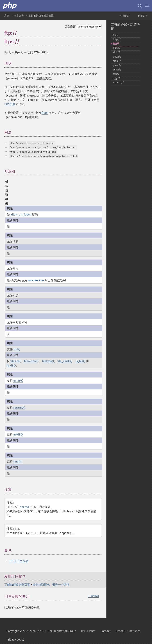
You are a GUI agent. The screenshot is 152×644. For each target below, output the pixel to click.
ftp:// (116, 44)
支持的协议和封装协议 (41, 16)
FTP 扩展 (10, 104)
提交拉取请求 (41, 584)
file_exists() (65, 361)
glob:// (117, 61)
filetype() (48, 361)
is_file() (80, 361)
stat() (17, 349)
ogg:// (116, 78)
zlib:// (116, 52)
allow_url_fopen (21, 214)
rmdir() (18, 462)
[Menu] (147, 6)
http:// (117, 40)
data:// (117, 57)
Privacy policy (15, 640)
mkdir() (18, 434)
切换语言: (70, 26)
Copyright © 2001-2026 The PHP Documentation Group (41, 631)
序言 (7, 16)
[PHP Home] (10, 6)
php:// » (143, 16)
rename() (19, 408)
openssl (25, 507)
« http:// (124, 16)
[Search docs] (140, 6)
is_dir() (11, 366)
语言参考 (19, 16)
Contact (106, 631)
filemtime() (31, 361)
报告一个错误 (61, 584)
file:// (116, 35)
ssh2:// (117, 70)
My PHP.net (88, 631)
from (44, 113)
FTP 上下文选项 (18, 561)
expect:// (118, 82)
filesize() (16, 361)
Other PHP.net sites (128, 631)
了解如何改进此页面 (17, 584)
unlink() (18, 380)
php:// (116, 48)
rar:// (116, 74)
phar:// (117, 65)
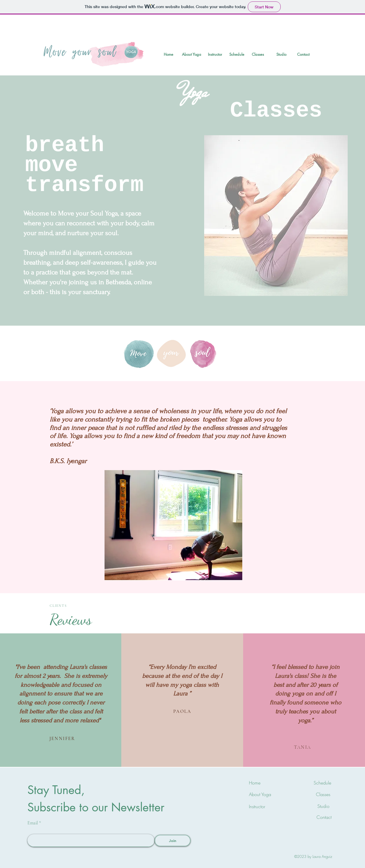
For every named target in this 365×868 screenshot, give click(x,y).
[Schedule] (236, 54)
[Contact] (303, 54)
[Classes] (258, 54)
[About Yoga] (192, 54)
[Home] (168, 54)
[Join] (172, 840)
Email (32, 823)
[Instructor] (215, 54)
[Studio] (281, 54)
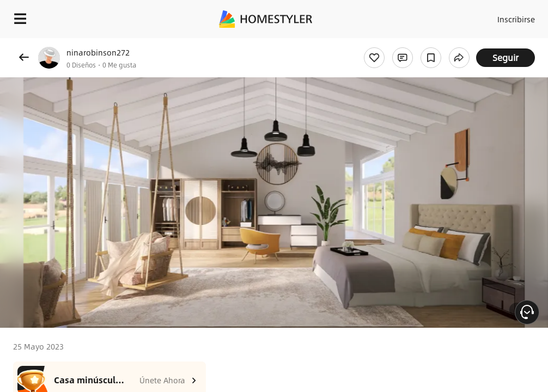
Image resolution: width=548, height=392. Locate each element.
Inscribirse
========================================================================
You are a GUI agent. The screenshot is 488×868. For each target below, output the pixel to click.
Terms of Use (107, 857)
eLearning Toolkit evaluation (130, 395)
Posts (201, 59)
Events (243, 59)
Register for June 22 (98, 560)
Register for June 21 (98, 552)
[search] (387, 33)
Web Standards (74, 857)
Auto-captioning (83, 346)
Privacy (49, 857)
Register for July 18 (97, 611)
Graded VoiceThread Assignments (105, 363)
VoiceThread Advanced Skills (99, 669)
========================================================================
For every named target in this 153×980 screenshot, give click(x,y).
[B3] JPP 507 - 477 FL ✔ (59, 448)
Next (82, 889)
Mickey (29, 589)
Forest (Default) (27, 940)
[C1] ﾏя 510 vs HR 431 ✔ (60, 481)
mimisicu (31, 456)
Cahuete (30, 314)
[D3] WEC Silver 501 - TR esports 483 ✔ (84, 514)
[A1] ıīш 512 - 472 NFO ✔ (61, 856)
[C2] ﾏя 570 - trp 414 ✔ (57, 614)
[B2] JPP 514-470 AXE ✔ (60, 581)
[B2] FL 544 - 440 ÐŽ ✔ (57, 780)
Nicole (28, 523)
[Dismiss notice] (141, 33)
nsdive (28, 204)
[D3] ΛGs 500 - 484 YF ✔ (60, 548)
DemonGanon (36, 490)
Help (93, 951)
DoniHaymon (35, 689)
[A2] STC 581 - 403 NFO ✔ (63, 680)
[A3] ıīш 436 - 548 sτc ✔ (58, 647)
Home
========================================================================
### WRITTEN EXERCISE
Swap "filemtime()" for "fileatime()" in the rows between the line holding "Contact (106, 631)" and the line holding "php:// (116, 48)", inclusive, and write those lines out again with nothing else changed.

### FINAL RESULT
Contact (106, 631)
fileatime() (31, 361)
报告一个错误 (61, 584)
file:// (116, 35)
ssh2:// (117, 70)
My PHP.net (88, 631)
from (44, 113)
FTP 上下文选项 (18, 561)
expect:// (118, 82)
filesize() (16, 361)
Other PHP.net sites (128, 631)
了解如何改进此页面 (17, 584)
unlink() (18, 380)
php:// (116, 48)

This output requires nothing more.